Thursday, March 19, 2020

La primera curda


El verano en todo su esplendor favorecía con su clima al Macuca que con su novia y amigos en común- acampaban a orillas del Rio de la Plata. Los estrictos padres de su joven novia le prohibieron terminantemente a ella- seguir viaje rumbo a las playas oceánicas del este uruguayo después de terminados aquellos cinco días de campamento pactados de antemano. Esa prohibición tenia a maltraer a ambos que no atinaban a disfrutar plenamente de esos cinco días de campamento estival.

El penúltimo día, las muchachas decidieron ir a Piriapolis a pasear. Ese día, Macuca reventaba de calor y se lanzó hasta el único almacén que había en la vuelta a comprarse un helado. El Monona no dudo en acompañarlo en esa caminata de cuarenta y cinco minutos. Llegaron con la lengua para afuera, el sol les daba de canto; las chicharras se desgañitaban desde los pinos acusando el calor imperante.

Para sorpresa y decepción de ambos, la heladera del almacén estaba rota, así que no había helados, refrescos fríos, ni hielo; todo estaba a temperatura ambiente. El Monona resolvió que lo más rescatable de lo poco que había a la venta- era un vino suelto blanco. Se sentaron a la sombra a tomar. La temperatura reinante y la dulzura de aquel “néctar” contribuyeron a que ese brebaje no durara más de un rato. Volvieron a entrar al almacén a comprar otro litro de vino blanco. Solo del tinto quedaba en la damajuana- anunció el somnoliento dueño con afable hostilidad. Embudo mediante, la botella de plástico quedo pintada de un violeta incierto.
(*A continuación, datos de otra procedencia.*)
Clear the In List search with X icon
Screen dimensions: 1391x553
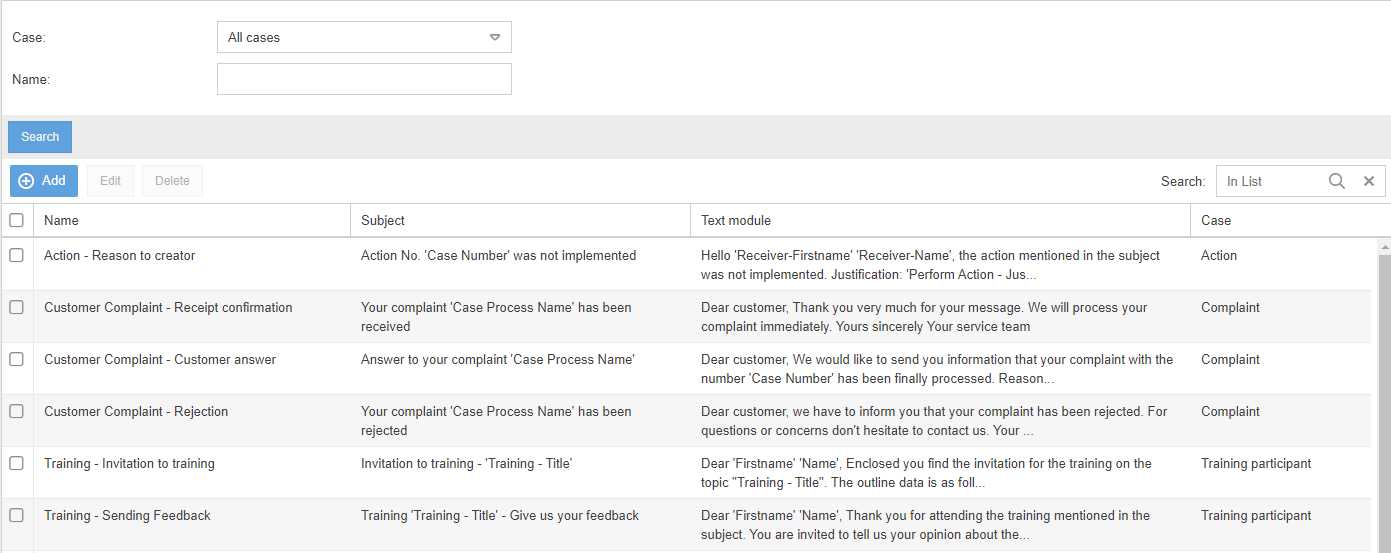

Ya con el garguero caliente, el tinto lija -que no era dulce como su antecesor- fue paladeado sorbo tras sorbo. El Monona, un par de años más grande que el Macuca, sabía de sobra lo que era el alcohol y sus consecuencias. El Macuca estaba tan verde en asuntos etílicos como el color de las hojas de los árboles que intentaban protegerlos del sol abrasador en su retorno al campamento.

El Macuca disfrutaba de una liviandad inédita, sentía una alegría ajena y anestesiadora. El Monona caminaba a su lado, muerto de risa y guiaba a su amigo para que no terminara de cara contra el piso. La vuelta fue mucho más larga y lenta que la ida. Ni bien llegaron – notaron que las jóvenes ya habían regresado del paseo. En eso, un inesperado fuego volcánico trepo desde el estómago del Macuca pasando expreso por su tráquea e hizo erupción a la vista de absolutamente todos los acampantes. La virulencia de aquel estallido, impacto a su novia como nunca antes: ella jamás lo había visto así. Ayudaron al Macuca a acostarse boca arriba sobre el suelo con un tronco debajo de su nuca. Desde esa posición dormitaba y cada pocos minutos desafiaba de manera imprevista a la ley de la gravedad: era una fuente que lanzaba chorros de líquido rojizo hacia el cielo, increpándole clemencia al etanol todopoderoso para que aquel martirio terminara.

Entre vómito y vómito- ensayaba mentalmente diferentes tipos de disculpas para con su novia. Al anochecer, ella, incrédula, fue a increparle de que cómo había terminado de aquella manera, que no podía dejarlo un minuto solo, que la vergüenza que le estaba haciendo pasar, que por que le hacía esto a ella que lo quería tanto. El la escuchaba mientras soportaba la impotencia de no poder controlar que todo a su alrededor girara sin parar. Ella sentada a su costado esperaba una respuesta, un algo. El Macuca, desde lo más hondo de su padecimiento, le contesto con voz distante- como si lo hubiese dicho otra persona: es todo por tu culpa.